Sono ormai ampiamente noti i contorni della nuova disciplina del risarcimento diretto, prevista dall'art. 149 del Codice delle Assicurazioni: nei casi previsti dalla norma, riassunti nella tabella riportata, il danneggiato dovrà rivolgere la richiesta di risarcimento alla propria Compagnia di Assicurazione.

Piuttosto che soffermarci sulle numerose critiche rivolte a questa nuova disciplina, spesso riportate in questi ultimi mesi da molti organi di stampa, in questa sede preferiamo richiamare l'attenzione sullo stato di avanzamento dei provvedimenti che ne condizionano la stessa applicabilità.

L'art. 150 del Codice prevedeva, infatti, che entro il 01.04.06 fosse emanato un DPR che avrebbe dovuto precisare il dettaglio della disciplina del risarcimento diretto, solo abbozzata dall'art. 149. Tale data è ormai da tempo trascorsa nel silenzio generale, essendo gli organi istituzionali preposti impegnati in altri e più pressanti doveri.

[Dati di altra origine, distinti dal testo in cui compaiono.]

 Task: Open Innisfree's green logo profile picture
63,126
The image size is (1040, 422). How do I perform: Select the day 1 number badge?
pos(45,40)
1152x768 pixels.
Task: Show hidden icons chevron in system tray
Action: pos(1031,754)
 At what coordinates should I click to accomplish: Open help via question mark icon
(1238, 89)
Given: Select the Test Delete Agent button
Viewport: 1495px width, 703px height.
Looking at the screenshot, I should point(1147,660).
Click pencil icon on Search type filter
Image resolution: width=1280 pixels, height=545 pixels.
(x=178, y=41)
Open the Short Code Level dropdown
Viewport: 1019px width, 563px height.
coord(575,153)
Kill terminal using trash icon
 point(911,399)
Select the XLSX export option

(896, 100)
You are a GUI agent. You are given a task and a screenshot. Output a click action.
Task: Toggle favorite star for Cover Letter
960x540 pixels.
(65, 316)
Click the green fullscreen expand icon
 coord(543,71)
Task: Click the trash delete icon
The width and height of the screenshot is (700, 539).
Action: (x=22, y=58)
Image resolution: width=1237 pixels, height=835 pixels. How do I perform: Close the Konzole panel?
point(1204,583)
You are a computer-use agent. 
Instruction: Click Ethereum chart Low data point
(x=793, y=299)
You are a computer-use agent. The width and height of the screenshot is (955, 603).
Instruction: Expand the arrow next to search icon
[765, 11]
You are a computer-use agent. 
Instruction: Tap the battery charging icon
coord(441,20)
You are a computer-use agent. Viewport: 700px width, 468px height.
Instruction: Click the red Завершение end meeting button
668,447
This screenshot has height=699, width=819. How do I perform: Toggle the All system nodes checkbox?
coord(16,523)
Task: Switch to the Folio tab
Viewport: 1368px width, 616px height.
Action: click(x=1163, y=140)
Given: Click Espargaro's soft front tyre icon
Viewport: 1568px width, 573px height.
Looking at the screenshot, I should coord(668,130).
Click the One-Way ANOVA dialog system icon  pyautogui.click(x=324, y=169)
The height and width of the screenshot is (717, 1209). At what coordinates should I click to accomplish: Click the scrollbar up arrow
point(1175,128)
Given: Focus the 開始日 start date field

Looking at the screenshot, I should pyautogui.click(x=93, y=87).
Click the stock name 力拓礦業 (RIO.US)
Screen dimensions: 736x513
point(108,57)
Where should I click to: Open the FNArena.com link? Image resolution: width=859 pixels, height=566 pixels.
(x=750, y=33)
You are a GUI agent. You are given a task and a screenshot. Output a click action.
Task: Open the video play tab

E' circolata tra gli addetti ai lavori una bozza del DPR in questione elaborata dal Ministero delle Attività produttive. Si tratta tuttavia di un provvedimento che è stato sottoposto ad aspre critiche sia da parte del Consiglio di Stato, sia (e soprattutto) dall'Autorità Garante della Concorrenza del Mercato.

Il primo ha evidenziato l'assenza, nella bozza elaborata dal Ministero, di qualsiasi riferimento a meccanismi idonei a garantire quei benefici economici per gli assicurati, che avevano costituito la vera e propria ragion d'essere per l'introduzione della nuova disciplina del risarcimento diretto. L'Autorità Antitrust ha invece stigmatizzato la mancata previsione di strumenti idonei ad evitare il pericolo per la concorrenza, derivante dalla creazione di un cartello tra le Compagnie per la standardizzazione dei danni da liquidare.

La conclusione per entrambi gli organi di controllo è stata la medesima: la richiesta di "un'ampia riformulazione" dello schema di DPR, così come proposto.

Ad oggi appare dunque difficile fare una previsione sulla data di effettivo avvio della procedura del risarcimento diretto, anche se sembra altamente probabile uno slittamento al nuovo anno. L'auspicio è che questo tempo venga utilizzato per un opportuno ripensamento di tutti quegli aspetti problematici della nuova procedura, che molti commentatori hanno opportunamente evidenziato.